BACKGROUND AND SUMMARY OF THE INVENTION
In the present applicants' U.S. Pat. No. 4,796,573 dated Jan. 10,
1989, the hydraulic valve lifter includes a lash adjustment
mechanism in which a lash adjusting piston defines cooperatively
with a valve damping piston, a lash adjusting chamber that is
communicated through a check valve carried by the latter piston
directly to a pressure chamber which is cooperatively defined by
the valve damping piston and a cam follower piston and which is
supplied with pressurized hydraulic fluid in the form of oil from
the engine's oil system. Further development work on the lash
adjusting mechanism has revealed that the magnitude of oil pressure
that acts on it can influence its performance. Specifically, it has
been found that a reduction in the oil pressure magnitude acting on
the lash adjusting mechanism can improve the lash adjustment
function. The problem is therefore posed as to how to create such a
pressure reduction with minimum revision of existing hardware
and/or addition of new hardware, and without attenuating hydraulic
pressures in locations where such attenuated pressures would be
unacceptable.
The present invention provides an ingenious solution to this
problem. Pressure attenuation is achieved only for the hydraulic
fluid supplied to the lash adjusting mechanism so that hydraulic
pressures at other locations do not have to be attenuated.

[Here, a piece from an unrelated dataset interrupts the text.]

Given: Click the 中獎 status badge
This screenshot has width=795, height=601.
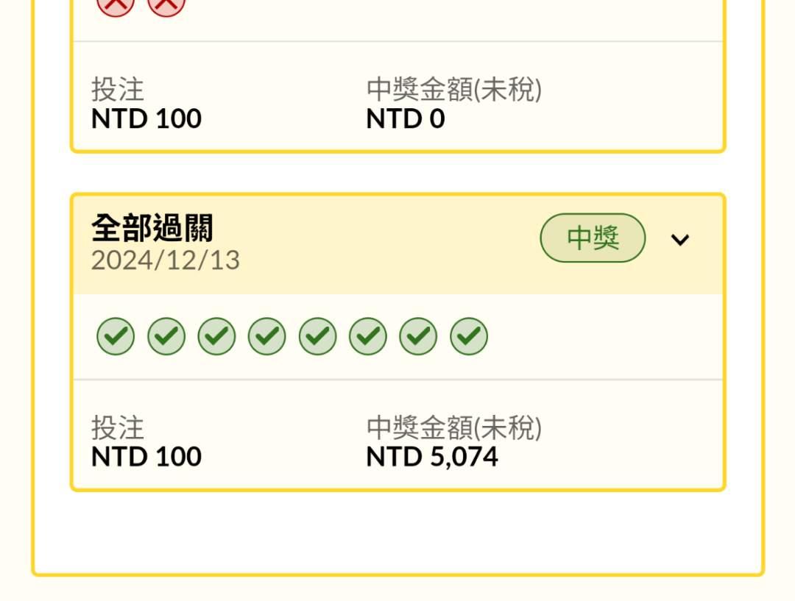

The hydraulic pressure attenuation at the lash adjusting mechanism
is accomplished by modifying the hydraulic fluid communication path
between the aforementioned pressure chamber and lash adjusting
chamber to include a restriction that is formed by the sliding
clearance between the lash adjusting piston and the valve damping
piston. A circular annular groove extends around the outside of the
damping piston and is in direct communication with the termination
of the sliding clearance restriction. A slant hole extends radially
inwardly from the circular annular groove and ends at an
intersection with a central axial blind hole that is open to the
lash adjusting chamber. The sliding clearance restriction creates a
pressure drop such that the pressure of hydraulic fluid in the
circular annular groove is significantly less than the hydraulic
pressure in the pressure chamber, and this reduced pressure is
delivered through the slant and axial holes in the damping piston,
which themselves may supply some small, but relatively
insignificant, additional pressure drop.
The relative dimensions of the O.D. of the lash adjusting piston
and the I.D. of the valve damping piston can be controlled
accurately enough by conventional manufacturing processes such that
a desired pressure attenuation in the sliding clearance restriction
results. The circular annular groove provides a suitable surface
with which a drill bit of sufficient strength can be engaged for
drilling the slant hole. Thus, the invention enables the pressure
reduction for the lash adjusting piston to be embodied in the
lifter solely by conventional machining operations and without any
additional parts beyond those of the lifter of U.S. Pat. No.
4,796,573.
The foregoing, as well as additional, features, advantages, and
benefits of the invention, will be seen in the ensuing disclosure
which includes a drawing of the best mode contemplated at the
present time in carrying out the invention.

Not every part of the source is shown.